There seems to some problem with the email server, try my another email 
address to send this email.


On 2023/8/29 00:57, Richard Henderson wrote:
> On 8/28/23 08:19, Jiajie Chen wrote:
>> +static void tcg_out_dupi_vec(TCGContext *s, TCGType type, unsigned 
>> vece,
>> +                             TCGReg rd, int64_t v64)
>> +{
>> +    /* Try vldi if imm can fit */
>> +    if (vece <= MO_32 && (-0x200 <= v64 && v64 <= 0x1FF)) {
>> +        uint32_t imm = (vece << 10) | ((uint32_t)v64 & 0x3FF);
>> +        tcg_out_opc_vldi(s, rd, imm);
>> +        return;
>> +    }
>
> v64 has the value replicated across 64 bits.
> In order to do the comparison above, you'll want
>
>     int64_t vale = sextract64(v64, 0, 8 << vece);
>     if (-0x200 <= vale && vale <= 0x1ff)
>         ...
>
> Since the only documentation for LSX is qemu's own translator code, 
> why are you testing vece <= MO_32?  MO_64 should be available as 
> well?  Or is there a bug in trans_vldi()?
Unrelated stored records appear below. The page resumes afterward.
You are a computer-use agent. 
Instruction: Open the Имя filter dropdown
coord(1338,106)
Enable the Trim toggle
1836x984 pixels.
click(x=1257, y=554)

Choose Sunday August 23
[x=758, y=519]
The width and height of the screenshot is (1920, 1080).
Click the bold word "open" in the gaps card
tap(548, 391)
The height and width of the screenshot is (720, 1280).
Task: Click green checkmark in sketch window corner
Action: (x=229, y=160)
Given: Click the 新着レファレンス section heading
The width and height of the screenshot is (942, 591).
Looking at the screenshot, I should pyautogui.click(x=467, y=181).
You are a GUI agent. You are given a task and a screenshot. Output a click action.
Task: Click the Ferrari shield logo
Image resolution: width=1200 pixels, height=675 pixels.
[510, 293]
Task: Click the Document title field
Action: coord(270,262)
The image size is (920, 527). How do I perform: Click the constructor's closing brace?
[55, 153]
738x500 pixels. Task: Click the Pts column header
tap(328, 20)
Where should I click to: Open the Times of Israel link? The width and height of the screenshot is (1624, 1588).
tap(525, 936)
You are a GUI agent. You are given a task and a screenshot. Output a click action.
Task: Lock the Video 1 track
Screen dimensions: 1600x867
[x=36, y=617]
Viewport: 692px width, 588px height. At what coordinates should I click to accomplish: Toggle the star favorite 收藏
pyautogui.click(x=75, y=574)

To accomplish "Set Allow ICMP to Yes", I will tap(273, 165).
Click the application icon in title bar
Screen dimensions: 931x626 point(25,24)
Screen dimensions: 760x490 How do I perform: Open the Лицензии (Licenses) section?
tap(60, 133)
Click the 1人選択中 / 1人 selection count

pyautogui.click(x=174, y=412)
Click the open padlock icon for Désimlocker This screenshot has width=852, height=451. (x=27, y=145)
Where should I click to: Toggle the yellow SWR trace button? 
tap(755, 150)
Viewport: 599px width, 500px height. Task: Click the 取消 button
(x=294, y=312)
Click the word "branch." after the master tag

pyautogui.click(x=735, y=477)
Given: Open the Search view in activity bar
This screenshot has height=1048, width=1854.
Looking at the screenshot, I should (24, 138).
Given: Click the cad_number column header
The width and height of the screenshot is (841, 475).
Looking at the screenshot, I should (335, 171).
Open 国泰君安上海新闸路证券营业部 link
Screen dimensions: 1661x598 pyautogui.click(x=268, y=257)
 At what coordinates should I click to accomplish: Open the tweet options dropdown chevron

Sorry, my mistake. I was messing MO_64 with bit 12 in vldi imm.


>
> It might be nice to leave a to-do for vldi imm bit 12 set, for the 
> patterns expanded by vldi_get_value().  In particular, mode == 9 is 
> likely to be useful, and modes {1,2,3,5} are easy to test for.
>

Sure, I was thinking about the complexity of pattern matching on those 
modes, and decided to skip the hard part in the first patch series.


>
>> +
>> +    /* Fallback to vreplgr2vr */
>> +    tcg_out_movi(s, type, TCG_REG_TMP0, v64);
>
> type is a vector type; you can't use it here.
> Correct would be TCG_TYPE_I64.
>
> Better to load vale instead, since that will take fewer insns in 
> tcg_out_movi.


Sure.


>
>
>> +static void tcg_out_vec_op(TCGContext *s, TCGOpcode opc,
>> +                           unsigned vecl, unsigned vece,
>> +                           const TCGArg args[TCG_MAX_OP_ARGS],
>> +                           const int const_args[TCG_MAX_OP_ARGS])
>> +{
>> +    TCGType type = vecl + TCG_TYPE_V64;
>> +    TCGArg a0, a1, a2;
>> +    TCGReg base;
>> +    TCGReg temp = TCG_REG_TMP0;
>> +    int32_t offset;
>> +
>> +    a0 = args[0];
>> +    a1 = args[1];
>> +    a2 = args[2];
>> +
>> +    /* Currently only supports V128 */
>> +    tcg_debug_assert(type == TCG_TYPE_V128);
>> +
>> +    switch (opc) {
>> +    case INDEX_op_st_vec:
>> +        /* Try to fit vst imm */
>> +        if (-0x800 <= a2 && a2 <= 0x7ff) {
>> +            base = a1;
>> +            offset = a2;
>> +        } else {
>> +            tcg_out_addi(s, TCG_TYPE_I64, temp, a1, a2);
>> +            base = temp;
>> +            offset = 0;
>> +        }
>> +        tcg_out_opc_vst(s, a0, base, offset);
>> +        break;
>> +    case INDEX_op_ld_vec:
>> +        /* Try to fit vld imm */
>> +        if (-0x800 <= a2 && a2 <= 0x7ff) {
>> +            base = a1;
>> +            offset = a2;
>> +        } else {
>> +            tcg_out_addi(s, TCG_TYPE_I64, temp, a1, a2);
>> +            base = temp;
>> +            offset = 0;
>> +        }
>> +        tcg_out_opc_vld(s, a0, base, offset);
>
> tcg_out_addi has a hole in bits [15:12], and can take an extra insn if 
> those bits are set.  Better to load the offset with tcg_out_movi and 
> then use VLDX/VSTX instead of VLD/VST.


Sure.


>
>> @@ -159,6 +170,30 @@ typedef enum {
>>   #define TCG_TARGET_HAS_mulsh_i64        1
>>   #define TCG_TARGET_HAS_qemu_ldst_i128   0
>>   +#define TCG_TARGET_HAS_v64              0
>> +#define TCG_TARGET_HAS_v128             use_lsx_instructions
>> +#define TCG_TARGET_HAS_v256             0
>
> Perhaps reserve for a follow-up, but TCG_TARGET_HAS_v64 can easily be 
> supported using the same instructions.
>
> The only difference is load/store, where you could use FLD.D/FST.D to 
> load the lower 64-bits of the fp/vector register, or VLDREPL.D to load 
> and initialize all bits and VSTELM.D to store the lower 64-bits.
>
> I tend to think the float insns are more flexible, having a larger 
> displacement, and the availability of FLDX/FSTX as well.


Sure.


>
>
> r~